In the last few weeks, Bitcoin has burst back into the public discourse, following a huge surge in its price. The price, which began the year at under $4000 per bitcoin, reached $12,000 in June 2019. This has led many to speculate a potential return to the highs it saw in its price towards the end of 2017. For many, bitcoins and cryptocurrencies have been major technological revolutions that the world has seen over the past few years. The fact that a lot of demand for cryptocurrency stems from countries experiencing high inflation and currency devaluation, attests that bitcoin has emerged as a viable alternative to people reeling under economic duress.

In 2009, bitcoin was first introduced as an open-source software by anonymous programmer or group of programmers, under alias Satoshi Nakamoto. Its novelty of being not controlled by any network, government, bank or corporations, made its adoption easier in countries where people were dismayed by increasingly waning economic and political conditions. It came up as the ultimate solution for financial transactions, giving its users a total control over their finances.

Finding Solace in Bitcoins

The South American countries Venezuela and Argentina are perfect examples of soaring bitcoin adoptions due to economic hardships. About 98 per cent of Venezuela’s exports were based on oil. The shrinking oil revenue has meant that the country’s external debt has increased, to an extent, rendering its currency practically valueless. As a result, more and more people are turning towards bitcoin as an alternative to the Venezuelan bolivar. People use bitcoins and other cryptocurrency as a way of sending money home from other countries. For many people, storing their money in a digital wallet in the form of bitcoin, Litecoin, Dash or any other, is still a better option than holding on to the national currency. To provide a solution to the economic crisis, the government has also launched its own cryptocurrency, the petro, apparently backed by oil. As Venezuela goes deeper into political and economic crisis, an organisation called is donating cryptocurrency to Venezuelans in need, to buy groceries and household goods.

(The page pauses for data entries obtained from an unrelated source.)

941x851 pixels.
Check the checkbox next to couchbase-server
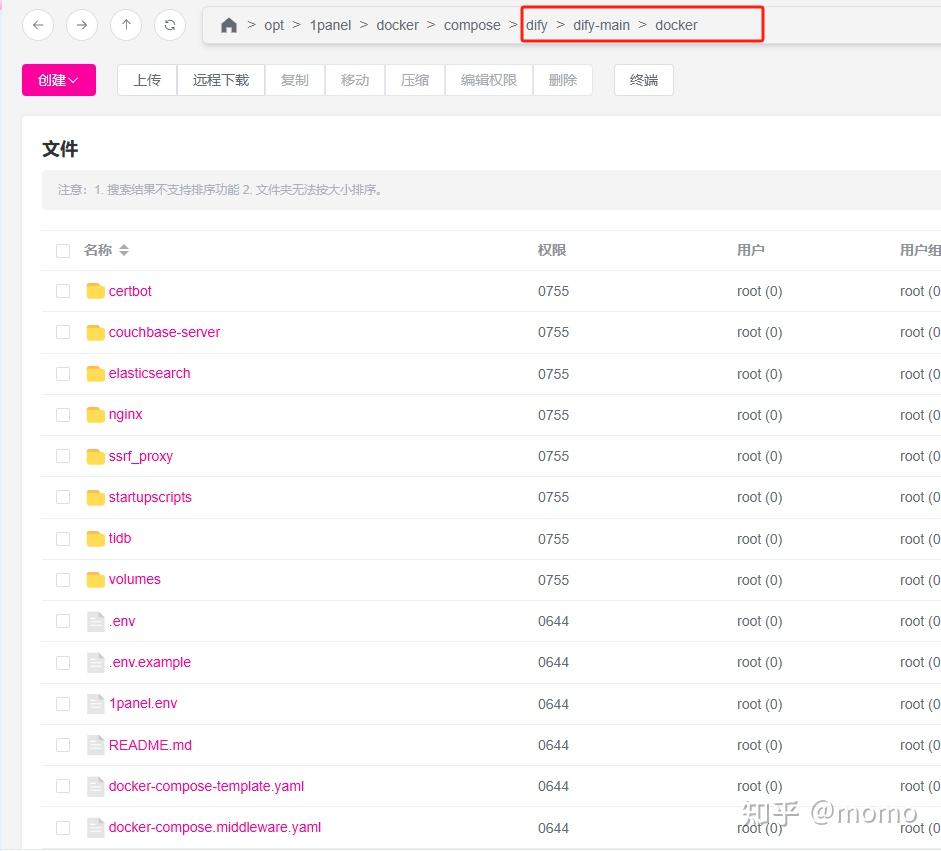[63, 332]
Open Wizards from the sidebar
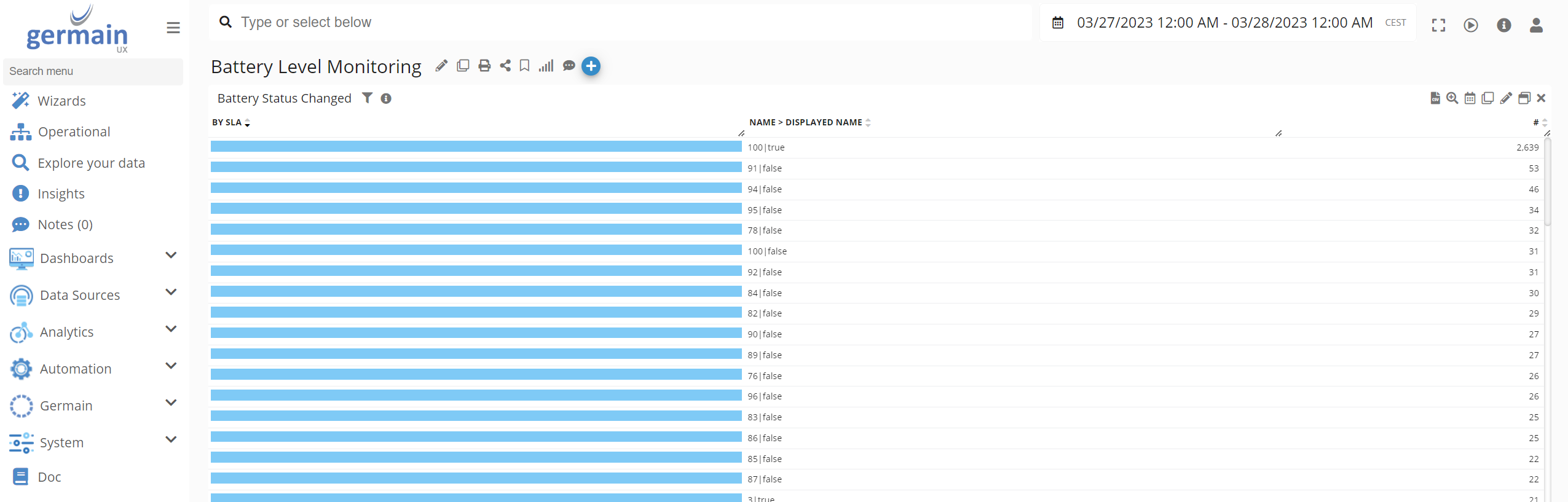The image size is (1568, 502). [61, 101]
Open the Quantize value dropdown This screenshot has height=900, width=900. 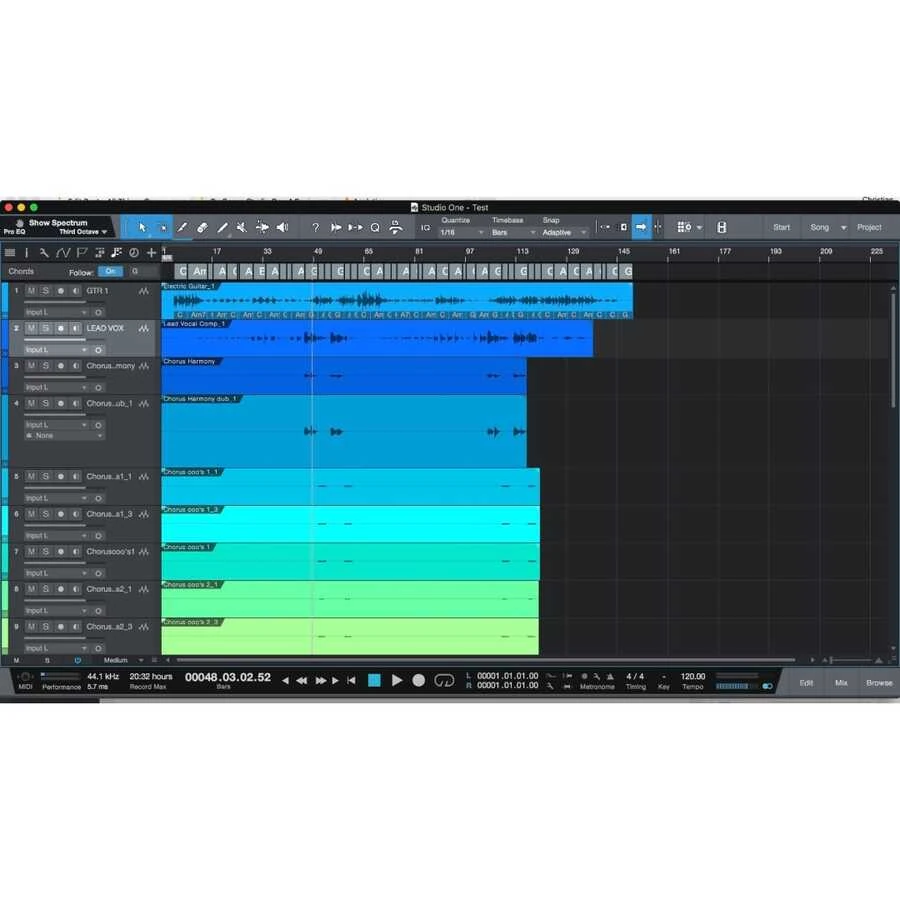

In Argentina, the most pervasive problem is a weak economy, and a currency that has been quickly losing its value. Argentina’s government is looking at crypto and blockchain tech as a way to promote the country’s financial inclusion and reduce state costs. The government’s openness to blockchain projects has helped shape Buenos Aires into a hub of developers. Ripio, one of the several startup projects, is offering users a cryptocurrency exchange and software “wallet” for storing their digital assets. It has also launched a service that uses so-called ‘smart-contracts’ or blockchain-based computer programs that can be used to automate complicated financial transactions, to facilitate peer-to-peer lending. Costaflores, a winery from Argentina, has also presented a cryptocurrency that will be based on the value of a bottle of wine- a project that will also use blockchain technology to make the entire harvest process accessible to anyone who wishes to invest in the coin.

India’s Reluctance 

India has adopted a rather cautious approach to cryptocurrencies. In its first tenure, the Modi government stated that while it supports blockchain technology used across industries, from banking to agriculture and virtual currencies, it is not in favour of digital currencies. A proposed draft of “Banning of Cryptocurrency and Regulation of Official Digital Currency Bill 2019” has proposed a ten-year long prison term for people who, “mine, generate, hold, sell, transfer, dispose, issue or deal in cryptocurrencies”. The report also suggested the idea of a Central Bank Digital Currency (CBDC), or “Digital Rupee” which shall be the sole cryptocurrency in India.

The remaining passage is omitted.